Patrick Groothuis, director of Education and Student Affairs, says that he didn’t hear anything from Proctorio about this matter in the period during which the hacking attempt and the fixing of the leak occurred. The first time he heard about this was yesterday. Groothuis: “We are in regular contact with Proctorio. We are currently discussing this issue. One of the things we want to have cleared up is why we weren’t informed sooner.”


Groothuis says that there are no signs at this point that the software’s vulnerability was actually misused and that TU/e students suffered any damage as a result. TU/e only uses Proctorio in case corona leads to capacity problems on campus and adversely affects the university’s ability to hold exams, Groothuis says. TU/e is also running small-scale pilot projects with Proctorio, he says, “for authentic assessments and selection tests, for example, or at the request of individual students in unique situations, such as for top-level student athletes.”

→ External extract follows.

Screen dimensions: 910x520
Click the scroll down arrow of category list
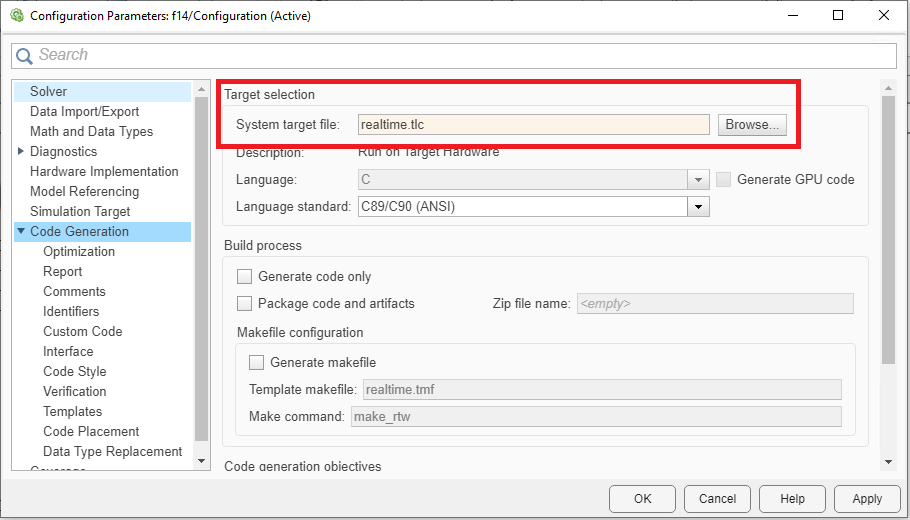[x=202, y=460]
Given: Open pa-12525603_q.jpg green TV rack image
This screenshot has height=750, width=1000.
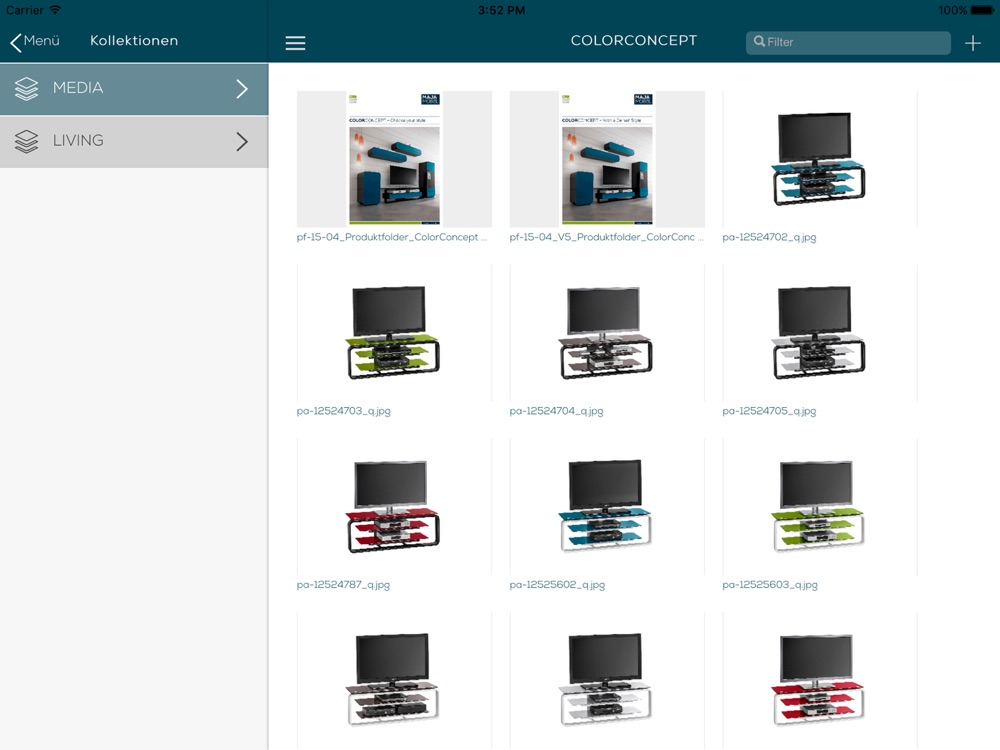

The ESA director says that he remains convinced that Proctorio is optimally secured at this point. In July of last year, Groothuis announced that TU/e will explore, in collaboration with SURF and a number of other institutions, the possibility of carrying out an audit on Proctorio’s software. Did such an audit take place?

“TU/e closely collaborates with SURF with regard to assessments,” Groothuis says. “Practically every university has been paying special attention to Proctorio’s security. The University of Amsterdam has gone through a long process in 2020 with regard to the audit in order to safeguard privacy and security. Proctorio’s Zero-Knowledge encryption was properly examined for that purpose. Proctorio was asked to conduct pen tests on both its cloud solution and its browser plug-in, and they have by now been ISO 27001 certified. SURF and TU/e continuously monitored this very closely.”